The brutality of the firebenders can be seen at its peak in the opening minutes of Episode 1, where viewers witness the genocide of the air nomads—which was not in the animated show.

It was “a lot of work,” noted Balfry, with the sequence only being possible thanks to the stunt team:

“It’s a lot of work. It was very exciting… And when I say it was a lot of work, the stunt team [did a lot ]. I mean… when I saw it put together, and the visuals were put in because it was shot on a green screen, obviously. We had some set pieces, the stairs, and stuff on rocks and whatnot, on set. But it was the stunt team that really made this happen.”

He continued praising the stunt team, calling out their tireless work and constant rehearsing:

“They work tirelessly, for days, probably weeks ahead of time, behind the scenes rehearsing, and we’d go in through the rehearsals and watch what they’re doing, the director myself, or they’d film it. Then, they’d put a bit of a mini montage of what they envisioned. And things would get tweaked from there.”

Another sequence with the firebenders at the core of the action was when the moon died in the Season 1 finale, and all color drained out of the world.

Turns out, getting that to display correctly on-screen was a relatively simple process on Balfry’s part, primarily thanks to the use of LED lighting on set:

“A combination of practical lighting on set–we’re shooting all LED, and that was on The Volume and also on the bridge at the end.
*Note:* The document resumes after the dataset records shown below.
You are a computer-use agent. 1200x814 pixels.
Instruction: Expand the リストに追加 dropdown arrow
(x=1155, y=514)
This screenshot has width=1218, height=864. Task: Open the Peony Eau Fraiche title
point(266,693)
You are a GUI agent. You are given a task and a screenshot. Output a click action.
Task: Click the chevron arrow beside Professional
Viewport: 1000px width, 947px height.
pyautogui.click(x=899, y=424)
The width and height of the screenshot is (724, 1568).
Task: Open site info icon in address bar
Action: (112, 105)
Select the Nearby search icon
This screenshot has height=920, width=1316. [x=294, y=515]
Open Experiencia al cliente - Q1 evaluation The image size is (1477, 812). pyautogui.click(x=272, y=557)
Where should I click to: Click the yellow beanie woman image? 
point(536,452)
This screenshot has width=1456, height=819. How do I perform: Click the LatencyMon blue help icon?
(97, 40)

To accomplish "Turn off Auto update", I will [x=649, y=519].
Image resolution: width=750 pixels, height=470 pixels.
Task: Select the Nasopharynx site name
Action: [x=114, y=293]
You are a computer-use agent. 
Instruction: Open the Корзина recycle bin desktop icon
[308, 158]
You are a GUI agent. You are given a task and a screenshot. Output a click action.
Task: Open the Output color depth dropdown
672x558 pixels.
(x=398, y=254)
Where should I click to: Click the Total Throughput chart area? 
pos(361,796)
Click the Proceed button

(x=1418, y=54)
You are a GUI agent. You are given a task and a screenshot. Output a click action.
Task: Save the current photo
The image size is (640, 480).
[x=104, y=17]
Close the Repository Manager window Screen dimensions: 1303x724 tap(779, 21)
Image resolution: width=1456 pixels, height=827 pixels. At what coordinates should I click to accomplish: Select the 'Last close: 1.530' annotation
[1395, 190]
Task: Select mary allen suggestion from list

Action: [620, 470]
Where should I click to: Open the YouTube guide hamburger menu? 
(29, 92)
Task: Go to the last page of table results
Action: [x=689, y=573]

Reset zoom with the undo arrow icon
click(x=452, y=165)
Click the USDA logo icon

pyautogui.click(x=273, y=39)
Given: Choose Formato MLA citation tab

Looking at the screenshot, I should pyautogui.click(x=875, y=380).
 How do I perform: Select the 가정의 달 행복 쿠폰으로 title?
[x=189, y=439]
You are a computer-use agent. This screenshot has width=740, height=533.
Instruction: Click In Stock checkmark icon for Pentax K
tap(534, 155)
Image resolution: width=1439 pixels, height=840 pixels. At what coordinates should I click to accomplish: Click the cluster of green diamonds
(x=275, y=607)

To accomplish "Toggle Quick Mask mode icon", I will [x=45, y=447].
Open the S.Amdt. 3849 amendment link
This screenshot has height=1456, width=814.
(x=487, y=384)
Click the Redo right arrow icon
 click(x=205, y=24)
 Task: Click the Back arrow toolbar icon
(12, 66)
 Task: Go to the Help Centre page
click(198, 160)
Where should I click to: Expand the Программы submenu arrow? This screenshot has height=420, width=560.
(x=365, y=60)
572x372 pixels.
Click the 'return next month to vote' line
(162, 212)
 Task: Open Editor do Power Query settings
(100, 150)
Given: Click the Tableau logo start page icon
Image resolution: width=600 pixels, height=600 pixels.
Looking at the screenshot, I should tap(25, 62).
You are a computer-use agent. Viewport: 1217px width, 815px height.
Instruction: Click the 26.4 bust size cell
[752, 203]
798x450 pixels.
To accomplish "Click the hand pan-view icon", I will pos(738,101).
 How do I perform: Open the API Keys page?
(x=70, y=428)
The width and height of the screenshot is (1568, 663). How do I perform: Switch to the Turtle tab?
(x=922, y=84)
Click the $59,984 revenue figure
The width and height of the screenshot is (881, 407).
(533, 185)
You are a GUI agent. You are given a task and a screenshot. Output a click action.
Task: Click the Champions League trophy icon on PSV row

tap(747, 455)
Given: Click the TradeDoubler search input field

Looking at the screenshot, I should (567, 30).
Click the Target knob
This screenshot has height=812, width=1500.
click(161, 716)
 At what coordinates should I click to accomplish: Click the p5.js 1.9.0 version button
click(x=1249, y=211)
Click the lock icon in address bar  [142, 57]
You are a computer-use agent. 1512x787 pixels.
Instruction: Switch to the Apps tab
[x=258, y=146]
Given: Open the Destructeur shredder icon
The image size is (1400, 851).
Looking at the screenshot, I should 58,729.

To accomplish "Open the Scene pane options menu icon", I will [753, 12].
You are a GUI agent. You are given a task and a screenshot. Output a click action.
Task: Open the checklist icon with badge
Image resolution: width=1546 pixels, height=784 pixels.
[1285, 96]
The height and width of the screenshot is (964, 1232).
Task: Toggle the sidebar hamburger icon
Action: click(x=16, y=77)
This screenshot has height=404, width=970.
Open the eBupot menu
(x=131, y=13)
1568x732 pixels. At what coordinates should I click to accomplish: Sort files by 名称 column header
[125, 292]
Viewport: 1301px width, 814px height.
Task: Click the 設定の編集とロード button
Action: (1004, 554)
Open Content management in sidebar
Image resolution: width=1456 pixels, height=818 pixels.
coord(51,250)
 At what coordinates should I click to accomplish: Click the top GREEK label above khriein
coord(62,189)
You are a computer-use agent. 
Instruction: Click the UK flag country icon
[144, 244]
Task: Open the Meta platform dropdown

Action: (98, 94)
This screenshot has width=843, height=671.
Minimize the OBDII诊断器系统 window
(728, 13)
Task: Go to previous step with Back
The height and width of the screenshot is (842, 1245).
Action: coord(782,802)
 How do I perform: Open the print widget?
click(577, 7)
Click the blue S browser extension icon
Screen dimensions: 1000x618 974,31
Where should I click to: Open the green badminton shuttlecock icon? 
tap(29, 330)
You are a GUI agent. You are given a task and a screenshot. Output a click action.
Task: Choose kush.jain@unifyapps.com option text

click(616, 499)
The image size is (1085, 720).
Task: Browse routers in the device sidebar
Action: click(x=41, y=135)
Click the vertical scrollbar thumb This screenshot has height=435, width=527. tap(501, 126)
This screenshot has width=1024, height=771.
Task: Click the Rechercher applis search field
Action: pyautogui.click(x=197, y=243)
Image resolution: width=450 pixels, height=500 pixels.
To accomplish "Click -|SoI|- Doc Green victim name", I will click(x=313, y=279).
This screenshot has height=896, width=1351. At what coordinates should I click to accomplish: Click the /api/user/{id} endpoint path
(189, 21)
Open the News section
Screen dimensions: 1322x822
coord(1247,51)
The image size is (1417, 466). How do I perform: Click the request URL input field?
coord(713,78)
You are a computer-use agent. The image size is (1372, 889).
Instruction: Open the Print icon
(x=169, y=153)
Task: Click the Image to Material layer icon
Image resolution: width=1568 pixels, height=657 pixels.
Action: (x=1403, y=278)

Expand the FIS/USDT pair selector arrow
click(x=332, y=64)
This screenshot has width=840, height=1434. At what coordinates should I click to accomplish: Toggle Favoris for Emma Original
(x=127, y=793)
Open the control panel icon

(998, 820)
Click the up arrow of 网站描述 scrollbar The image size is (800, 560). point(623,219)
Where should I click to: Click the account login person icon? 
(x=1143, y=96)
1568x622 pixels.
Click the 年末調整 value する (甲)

So, with LED, changing colors is much easier to do. I started the process on set. Basically, when the moon goes red, then all the LEDs went red. And when the moon’s gone, [post production] did a lot of work in that by stripping the color.”

Eagle-eyed viewers may notice that the only color popping up from that point on belonged to the light coming from the firebender’s flames:

“My motivation is always keeping the practicals, the flames, and whatnot true and then letting everything else go to where it’s supposed to go… Psychologically, you’re thinking, ‘Okay, that flame looks normal, so the rest of the world is not, and then it helps sell that concept.’”

Avatar: The Last Airbender is now streaming on Netflix.